**Supplied records**.

****************

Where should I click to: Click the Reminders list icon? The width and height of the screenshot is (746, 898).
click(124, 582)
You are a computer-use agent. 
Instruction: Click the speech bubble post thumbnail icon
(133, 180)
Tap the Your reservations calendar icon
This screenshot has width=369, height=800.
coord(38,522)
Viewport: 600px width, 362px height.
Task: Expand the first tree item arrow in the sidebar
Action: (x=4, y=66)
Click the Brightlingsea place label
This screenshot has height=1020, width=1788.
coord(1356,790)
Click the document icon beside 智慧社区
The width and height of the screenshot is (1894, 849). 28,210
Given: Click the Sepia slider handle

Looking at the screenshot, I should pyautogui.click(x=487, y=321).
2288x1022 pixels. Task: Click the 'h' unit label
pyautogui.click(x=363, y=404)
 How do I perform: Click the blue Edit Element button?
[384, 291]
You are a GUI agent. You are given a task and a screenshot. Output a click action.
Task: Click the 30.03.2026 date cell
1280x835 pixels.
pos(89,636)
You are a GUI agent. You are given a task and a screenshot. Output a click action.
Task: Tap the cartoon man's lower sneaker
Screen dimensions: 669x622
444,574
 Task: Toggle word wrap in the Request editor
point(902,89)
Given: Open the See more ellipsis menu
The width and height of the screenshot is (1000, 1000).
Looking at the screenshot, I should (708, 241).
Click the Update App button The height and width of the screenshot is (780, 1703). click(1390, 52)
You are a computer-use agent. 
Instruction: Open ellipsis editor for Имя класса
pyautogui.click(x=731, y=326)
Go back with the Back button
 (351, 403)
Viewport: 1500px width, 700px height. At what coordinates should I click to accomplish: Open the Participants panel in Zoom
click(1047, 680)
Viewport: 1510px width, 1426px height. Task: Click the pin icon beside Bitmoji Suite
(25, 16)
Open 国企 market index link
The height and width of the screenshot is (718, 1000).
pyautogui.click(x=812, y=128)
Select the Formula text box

****************

**Aim**. Repeat the items above verbatim, from the line containing "Click the document icon beside 智慧社区" through the line containing "Click the Update", including both of those lines.

**Worked solution**.
Click the document icon beside 智慧社区
The width and height of the screenshot is (1894, 849). 28,210
Given: Click the Sepia slider handle

Looking at the screenshot, I should pyautogui.click(x=487, y=321).
2288x1022 pixels. Task: Click the 'h' unit label
pyautogui.click(x=363, y=404)
 How do I perform: Click the blue Edit Element button?
[384, 291]
You are a GUI agent. You are given a task and a screenshot. Output a click action.
Task: Click the 30.03.2026 date cell
1280x835 pixels.
pos(89,636)
You are a GUI agent. You are given a task and a screenshot. Output a click action.
Task: Tap the cartoon man's lower sneaker
Screen dimensions: 669x622
444,574
 Task: Toggle word wrap in the Request editor
point(902,89)
Given: Open the See more ellipsis menu
The width and height of the screenshot is (1000, 1000).
Looking at the screenshot, I should (708, 241).
Click the Update App button The height and width of the screenshot is (780, 1703). click(1390, 52)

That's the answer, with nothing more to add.